FB : La difficulté des femmes à s’imposer dans l’univers très masculin de la bande dessinée relève t-elle selon vous des thèmes atypiques qu’elles souhaitent aborder, ou d’une discrimination sociale et culturelle telle qu’on la retrouve plus généralement dans la société française ?
Chantal Montellier : Leurs thèmes ne sont pas nécessairement « atypiques », le rapport mèrefille par exemple, tellement présent dans leurs livraisons de 2007-2009, n’est pas une incongruité, un exotisme, ou une question marginale. Je crois plutôt que c’est l’imaginaire et les
représentations qui s’y déploient qui peuvent rebuter certains lecteurs masculins ? Il y a aussi une question de force, de puissance et d’impact de l’expression, des images. Les femmes me
semblent, hélas, encore bien timides et maladroites à ce niveau mais c’est en forgent que l’on devient forgeron ! Pour ce qui est de la discrimination sociale et culturelle, je crois qu’elle est à l’oeuvre d’autant plus efficacement qu’elle avance de manière souvent souterraine et
inconsciente. Les dessinatrices intériorisent cette domination et la symbolisent à leur manière, parfois en reprenant à leur compte des constantes de l’imaginaire masculin le plus machiste (cf.
les personnages féminins d’une Annie Goetzinger , très inspirés par le phallocrate Georges Pichard, par exemple). Les femmes sont rarement valorisées dans ces représentations et cela d’autant plus que la bande dessinée relève encore d’un artisanat populaire. La femme y est
encore bien davantage que dans les milieux « favorisés » le prolétaire de l’homme, quand elle ne tombe pas sous les coups d’un conjoint violent comme les statistiques d’un rapport récent
d’Amnesty International nous en informent. Une femme tous les trois jours meurent sous les coups de son compagnon, ce qui est tout de même un peu effrayant. Les mass médias n’ y font guère d’échos. Silence, on tue ! Quand aux séries policières télévisuelles (Nestor Burma,
Boulevard du Palais, etc…), les femmes en sont à peu près systématiquement les victimes : c’est toujours elles qu’on assassine, généralement de façon sadique et en les ayant violées avant ou
après leur mort. Elles sont données en pâture aux téléspectateurs et nombre d’entre eux s’en délectent. Une façon de gérer les instincts sadiques et criminels de nos contemporains aux détriments des contemporaines ? (Le succès phénoménal de Millénium repose sur les mêmes
ingrédients). On trouve peu d’écho à ces graves questions dans la production de bandes dessinées féminines, quant aux dessinatrices et scénaristes femmes elles sont plus volontiers conviées à se produire dans des « maisons closes » de papier lors du festival d’Angoulême, qu’à s’exprimer collectivement sur ce sujet brûlant et fort dérangeant.

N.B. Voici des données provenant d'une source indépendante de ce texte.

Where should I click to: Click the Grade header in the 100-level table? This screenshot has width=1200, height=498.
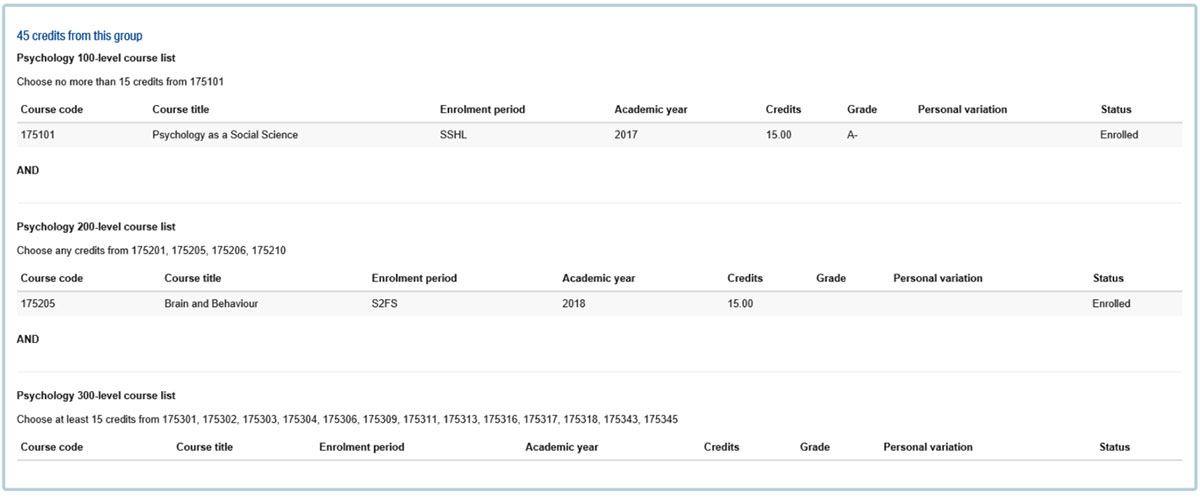(862, 109)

FB : La naissance de la bande dessinée d’auteur et l’apparition de femmes auteurs de bandes dessinées ont-elles joué selon vous un rôle important dans la lutte féministe engagée depuis la
fin des années 1960, en France notamment ?
Chantal Montellier : Non, je pense que la majorité des féministes sont passées à côté et n’ont pas compris les enjeux à ce niveau. Les imaginaires se cuisinent dans la grande marmite de la bande dessinée dont les ventes sont spectaculaires, et il en sort surtout la reproduction des mêmes fantasmes masculins du moment, cela sans que les féministes en soient conscientes.
Enfin, il me semble. Les mêmes qui manifestent et se battent bec et ongles pour la « cause des femmes » offrent à leurs enfants des bandes dessinées d’un machisme et d’un sexisme effarants
sans même s’en rendre compte, sans en avoir conscience. Il y a une sorte d’ « euphémisation » à ce niveau. C’est de la bande dessinée donc c’est inoffensif et rigolo. C’est pour de rire !
FB : Souhaitez-vous évoquer quelques uns de vos engagements ?
Chantal Montellier : Pas vraiment. Juste une chose à titre d’information : j’ai travaillé entre 1975 et 1995 pour une presse dite engagée, j’avais le choix entre 5 ou 6 supports, mais hélas, les journaux qui me publiaient sont morts ou ont été vendus à des banquiers et des marchands de canons. Côté presse, il ne me reste pas un millimètre carré, récemment seulement : Cassandre.